The failure of Les Fleurs du mal, from which he had expected so much, was a bitter blow to Baudelaire, and the remaining years of his life were darkened by a growing sense of failure, disillusionment, and despair. Shortly after his book`s condemnation, he had a brief and apparently botched physical liaison with Apollonie Sabatier, followed, in late 1859, by an equally brief and unhappy reunion with Marie Daubrun. Although Baudelaire wrote some of his finest works in these years, few were published in book form.
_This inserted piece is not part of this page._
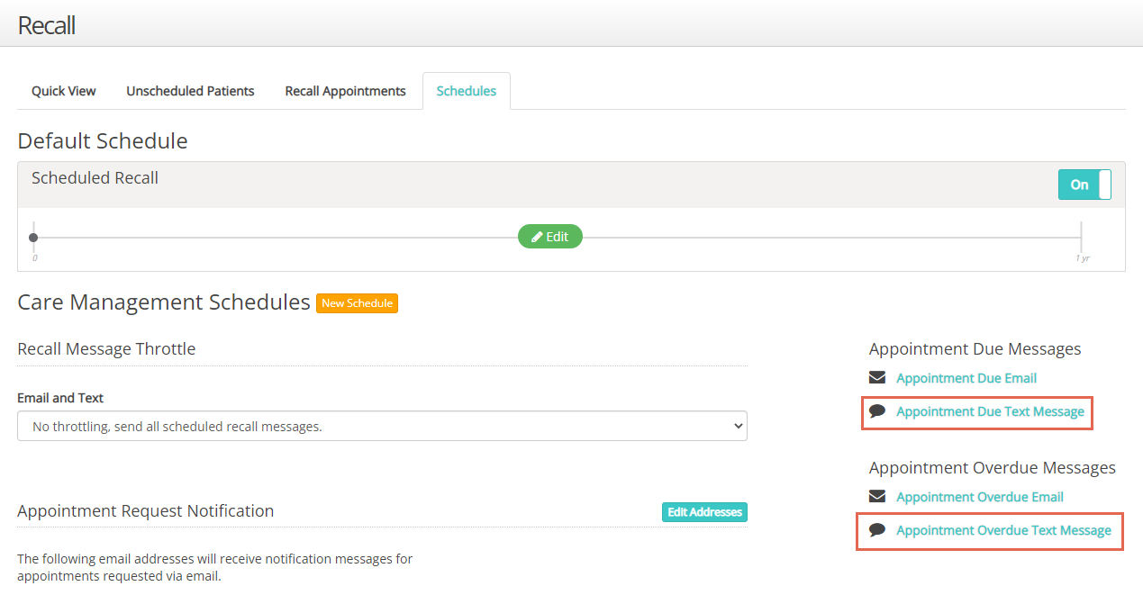
Task: Click the envelope icon beside Appointment Due Email
Action: tap(877, 378)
After publishing his earliest experiments in prose poetry, he set about preparing a second edition of Les Fleurs du mal.
In 1859, while living with his mother at Honfleur on the Seine River estuary, where she had retired after Aupick`s death in 1857, Baudelaire produced in rapid succession a series of poetic masterpieces beginning with "Le Voyage" in January and culminating in what is widely regarded as his greatest single poem, "Le Cygne" ("The Swan"), in December. At the same time, he composed two of his most provocative essays in art criticism, the Salon de 1859 and Le Peintre de la vie moderne ("The Painter of Modern Life"). The latter essay, inspired by the draftsman Constantin Guys, is widely viewed as a prophetic statement of the main elements of the Impressionist vision and style a decade before the actual emergence of that school. The year 1860 saw the publication of Les Paradis artificiels, Baudelaire`s translation of sections of the English essayist Thomas De Quincey`s Confessions of an English Opium-Eater accompanied by his own searching analysis and condemnation of drugs. In February 1861 a second, and greatly enlarged and improved, edition of Les Fleurs du mal was published by Poulet Malassis. Concurrently Baudelaire published important critical essays on Theophile Gautier (1859), Richard Wagner (1861), Victor Hugo and other contemporary poets (1862), and Delacroix (1863), all of which would be collected after his death in L`Art romantique (1869). The tantalizing autobiographical fragments entitled Fusèes ("Rockets") and Mon coeur mis à nu ("My Heart Laid Bare") also date from the 1850s and early `60s.
In 1861 Baudelaire made an ill-advised and unsuccessful attempt to gain election to the French Academy. In 1862 Poulet-Malassis was declared bankrupt; Baudelaire was involved in his publisher`s failure, and his financial difficulties became desperate. By this time he was in a critical state both physically and psychologically, and feeling what he chillingly called "the wind of the wing of imbecility" pass over him. Abandoning verse poetry as his medium, Baudelaire now concentrated on writing prose poems, a sequence of 20 of which was published in La Presse in 1862. In April 1864 he left Paris for Brussels in the hope of persuading a Belgian publisher to publish his complete works. He would remain in Belgium, increasingly embittered and impoverished, until the summer of 1866, when, following a collapse in the Church of Saint-Loup at Namur, he was stricken with paralysis and aphasia from which he would never recover. Baudelaire died at age 46 in the Paris nursing home in which he had been confined for the last year of his life.
At the time of Baudelaire`s death, many of his writings were unpublished and those that had been published were out of print. This was soon to change, however. The future leaders of the Symbolist movement who attended his funeral were already describing themselves as his followers, and by the 20th century he was widely recognized as one of the greatest French poets of the 19th century.